Nick Coghlan wrote:
Mark Hammond wrote:
On 5/08/2009 7:09 PM, Dirkjan Ochtman wrote:
I'm not sure how win32text will provide anything other than performance degradation for non-Windows developers, but if there's functionality to be had, I'm happy to mandate its use on every platform.
I see two practical outcomes of such a mandate:
- line-ending rules are enforced for local checkins, even for linux
users, even though such 'accidental' inappropriate line-ending checkins should be much rarer than for windows.
- practical problems faced by Windows users, including any performance
considerations, are shared by the community and therefore addressed as a community, thereby ensuring all platforms are considered as important as any other.
The main error that enabling win32text everywhere can catch is the use of a *nix client to accidentally corrupt one of the files that is supposed to have \r\n line endings.
It also simplifies the configuration rules in the Python hg FAQ - we would be able to just tell all developers wanting to contribute patches to Python to enable the win32text extension when working with the Python repositories (or clones thereof) without having to worry about what platform they were on.

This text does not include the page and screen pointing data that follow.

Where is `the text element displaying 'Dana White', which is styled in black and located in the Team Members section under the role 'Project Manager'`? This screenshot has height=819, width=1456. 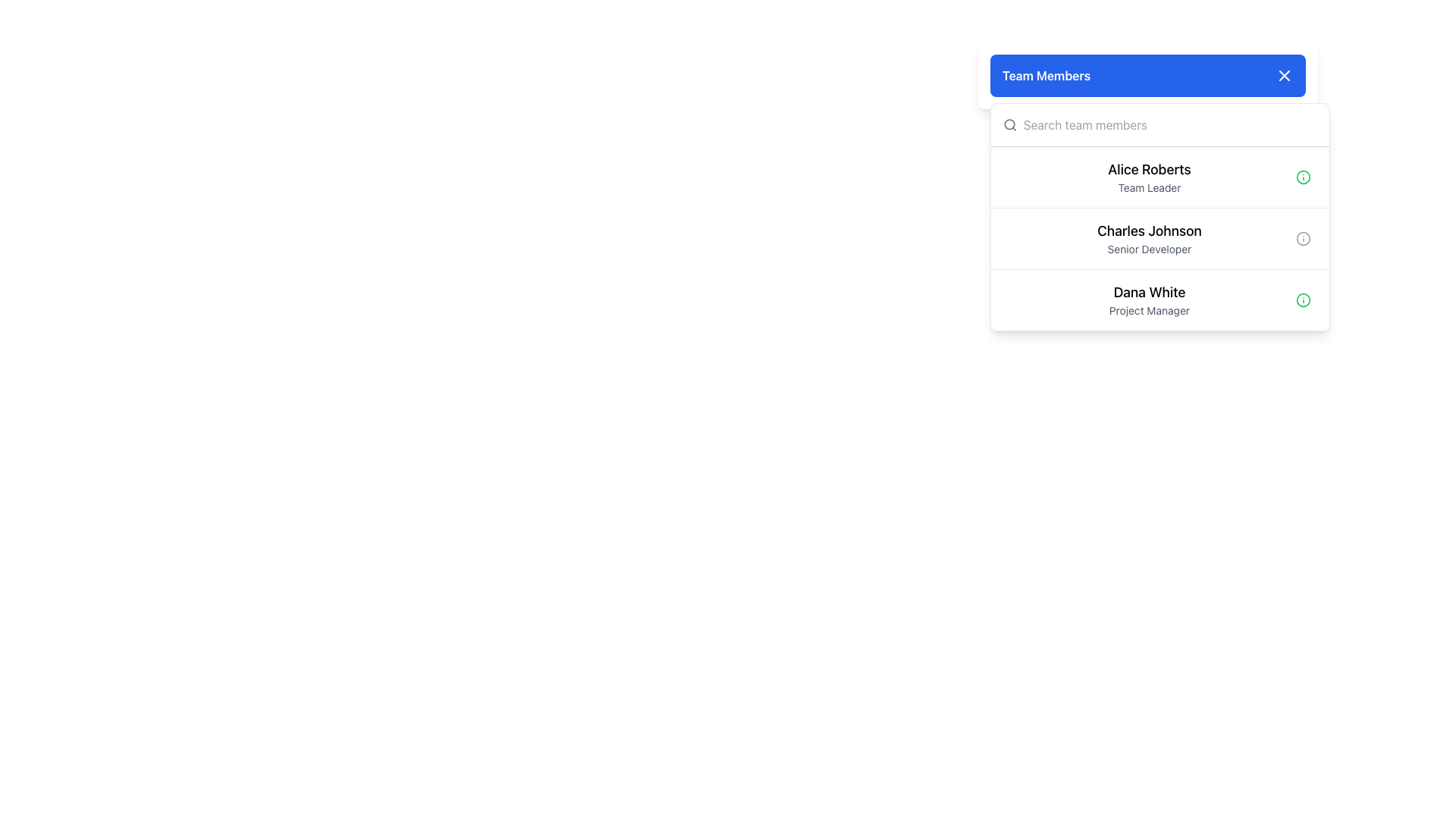
the text element displaying 'Dana White', which is styled in black and located in the Team Members section under the role 'Project Manager' is located at coordinates (1150, 292).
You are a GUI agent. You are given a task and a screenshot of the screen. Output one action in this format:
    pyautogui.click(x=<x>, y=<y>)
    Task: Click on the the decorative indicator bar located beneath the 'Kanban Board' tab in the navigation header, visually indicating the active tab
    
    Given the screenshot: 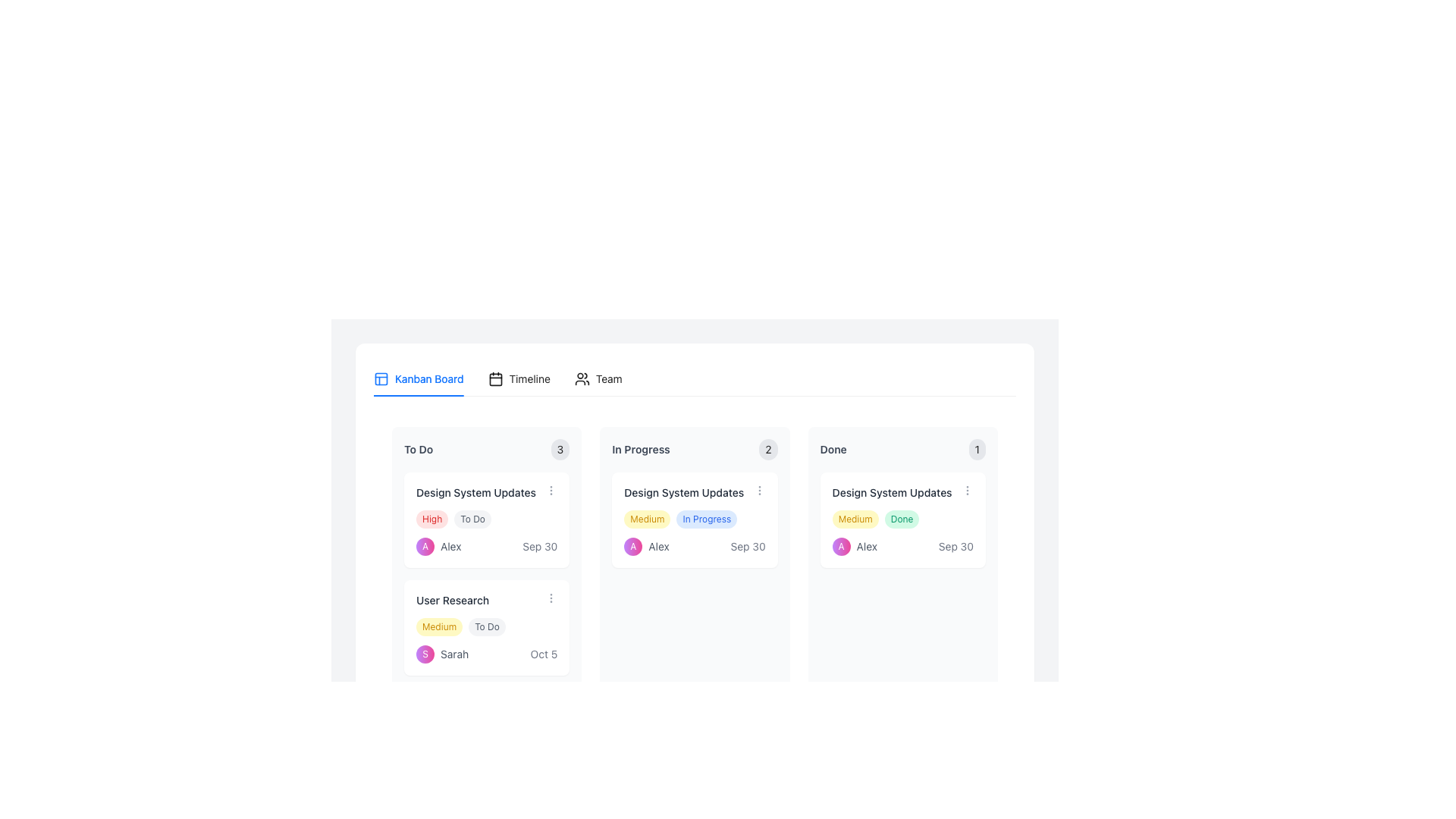 What is the action you would take?
    pyautogui.click(x=419, y=394)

So it seems to me that the main client-side feature we want is a versioned .hgeols file in the repository that allows files to be explicitly nominated as one of:
- eol=CRLF (i.e. have \r\n line endings in the repository and should be
left that way on the local disk as well - equivalent to SVN eol-style:CRLF)
- eol=LF (i.e. have \n line endings in the repository and should be left
that way on the local disk as well - equivalent to SVN eol-style:LF)

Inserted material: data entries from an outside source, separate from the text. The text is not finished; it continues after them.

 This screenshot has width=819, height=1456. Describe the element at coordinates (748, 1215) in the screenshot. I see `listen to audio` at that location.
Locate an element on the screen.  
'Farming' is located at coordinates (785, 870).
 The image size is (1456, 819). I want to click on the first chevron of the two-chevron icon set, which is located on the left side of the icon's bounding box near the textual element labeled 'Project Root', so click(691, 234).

- eol=CR (i.e. have \n line endings in the repository and should be left
that way on the local disk as well - equivalent to SVN eol-style:CR)
- native text (i.e. always stored in the repository with \n line
endings, but uses native line endings on the local disk - equivalent to SVN eol-style:native)

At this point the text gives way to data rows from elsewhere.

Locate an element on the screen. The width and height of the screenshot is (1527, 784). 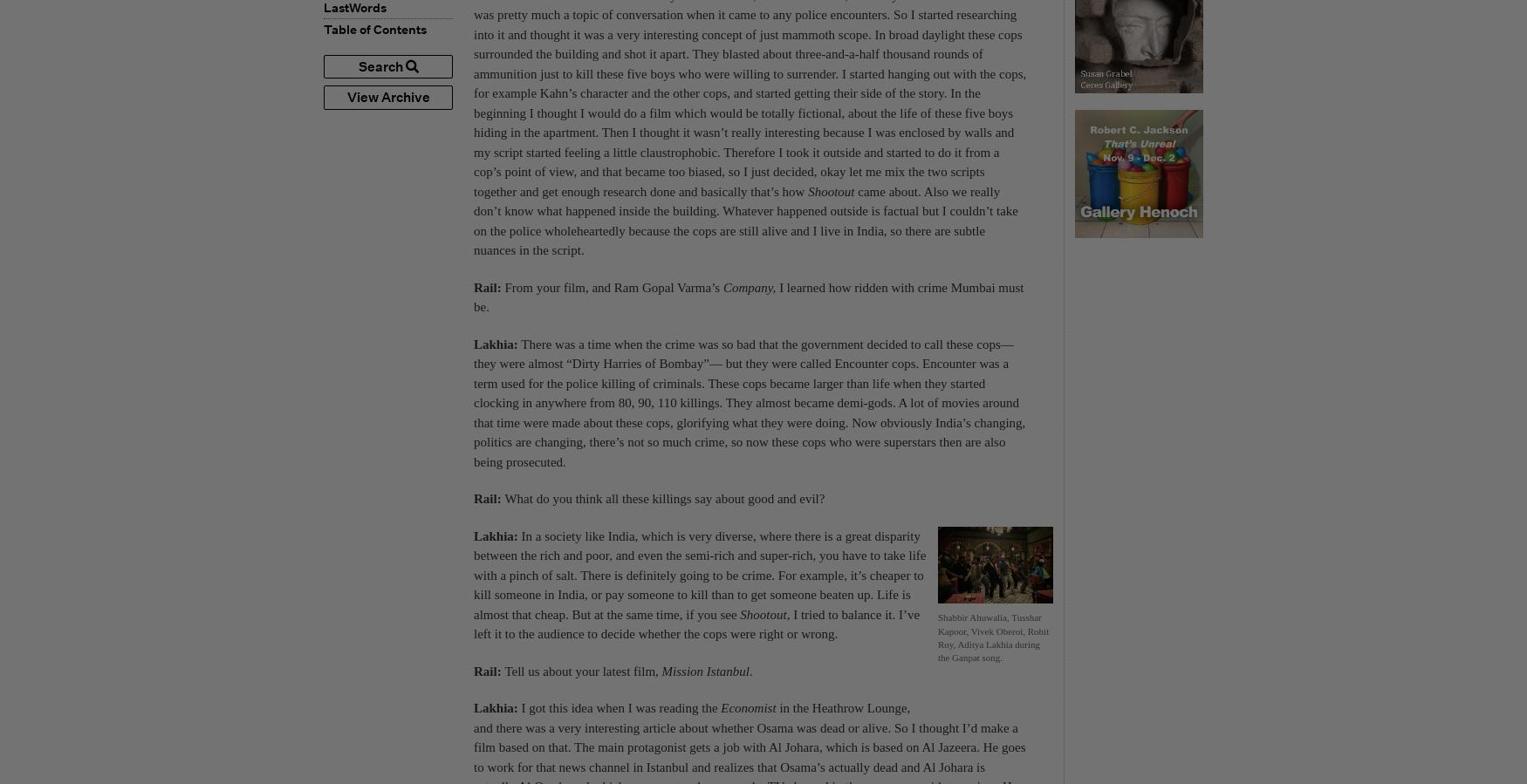
'In a society like India, which is very diverse, where there is a great disparity between the rich and poor, and even the semi-rich and super-rich, you have to take life with a pinch of salt. There is definitely going to be crime. For example, it’s cheaper to kill someone in India, or pay someone to kill than to get someone beaten up. Life is almost that cheap. But at the same time, if you see' is located at coordinates (699, 573).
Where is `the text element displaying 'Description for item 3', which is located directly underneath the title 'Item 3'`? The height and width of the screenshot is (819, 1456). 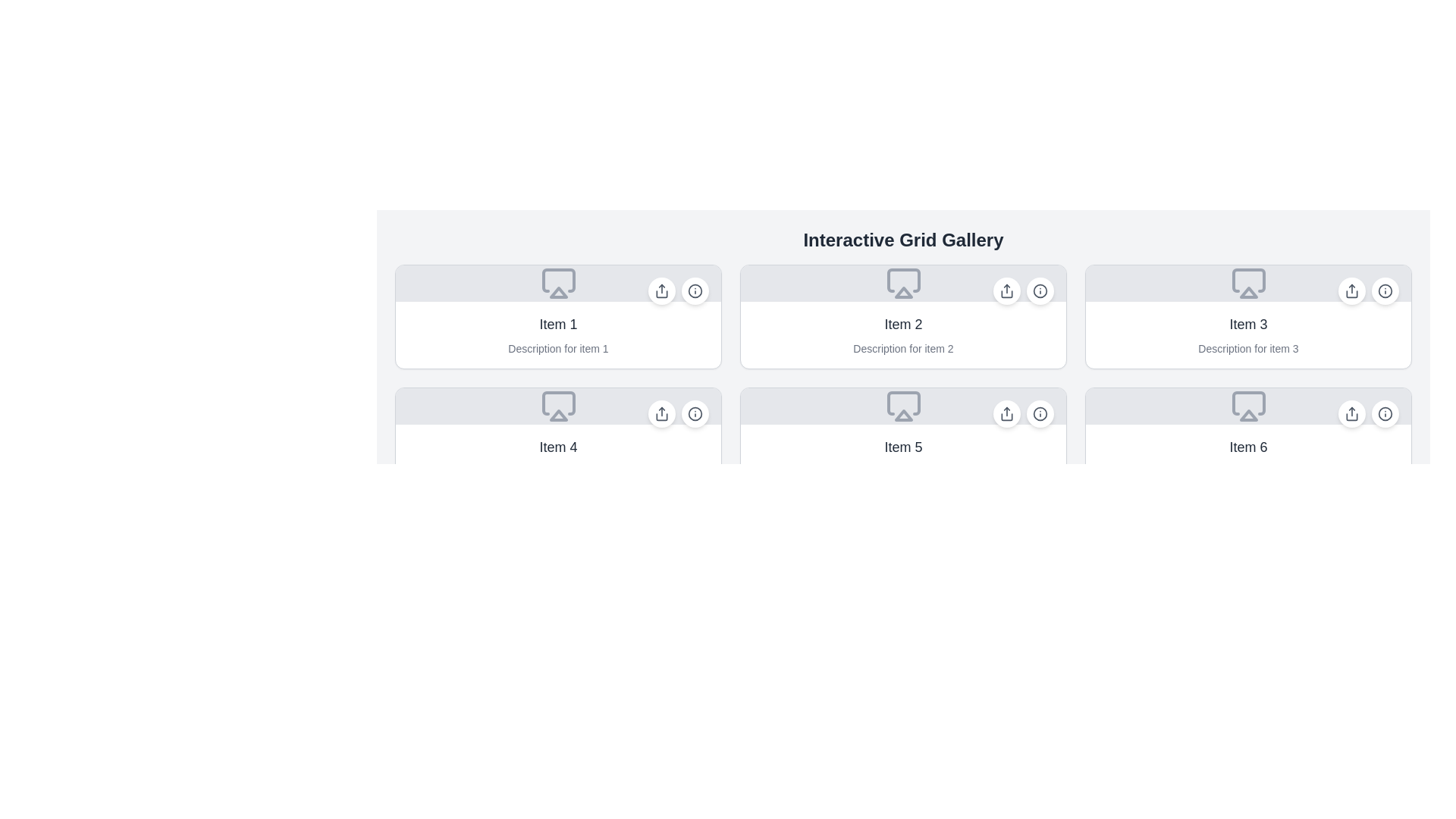
the text element displaying 'Description for item 3', which is located directly underneath the title 'Item 3' is located at coordinates (1248, 348).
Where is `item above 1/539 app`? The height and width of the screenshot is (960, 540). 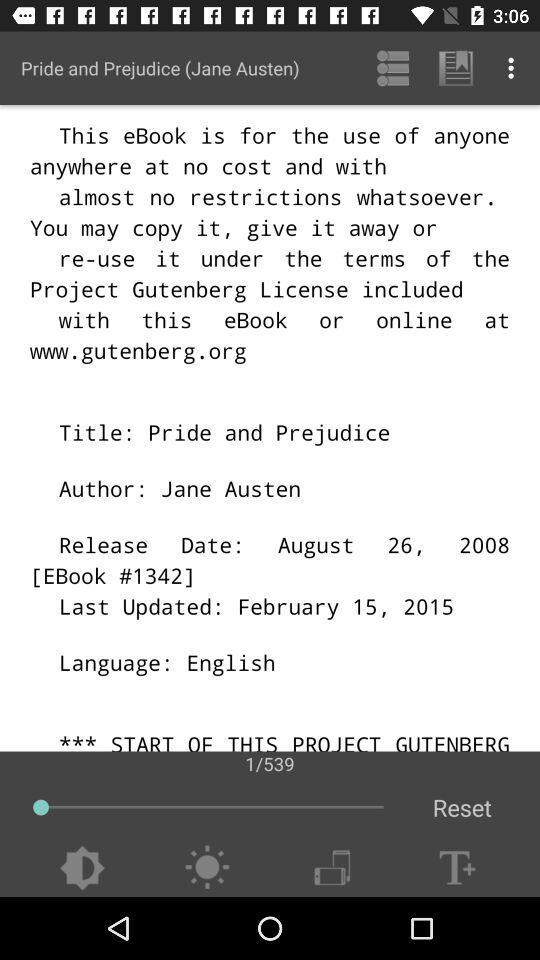 item above 1/539 app is located at coordinates (513, 68).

- binary (i.e. always reproduced on disk exactly as they are in the
repository - equivalent to SVN files without eol-style set at all)
The .hgeols file should also allow the repository to define which of the above should be used as the default handling mechanism for text files that are not named in the file (native text, in the specific case of the Python repositories).
Files which look like binary files (according to the existing win32text heuristics) would be left alone regardless of what the default handling was set to in .hgeols.
win32text would then be enhanced to check for a .hgeols file before falling back to its existing configuration mechanisms.
The above basically provides the SVN eol-style feature in a more hg-friendly way. Allowing wildcards in the .hgeols files might be nice, but I don't think it is actually required. We really don't have that many files that are affected by this problem (it's just the fact that it is a number greater than zero that is causing the problem).
The server side pre-push hooks for the main Python repositories would be set to reject change sets which didn't meet the above rules. If a patch fails those checks, either the committer can fix it themselves and resubmit, or else send it back to the originator along with a pointer to the section in the dev FAQ that describes the expected client-side configuration.
Instead of just talking about line endings, could each file have a specific 'filetype'? This would define what kind of data it contains, how it's stored in the repository, and what actions to perform for fetching and committing, including any checks:
c_header: C header file; LF in repository; native outside
c_source: C source file; LF in repository; native outside
text: plain text; LF in repository; native outside
crlf_text: plain text; CRLF in repository; CRLF outside
cr_text: plain text; CR in repository; CR outside
lf_text: plain text; LF in repository; LF outside
binary: arbitrary binary data; as-is in repository
This could be expanded in the future to include filetypes for JPEG, etc.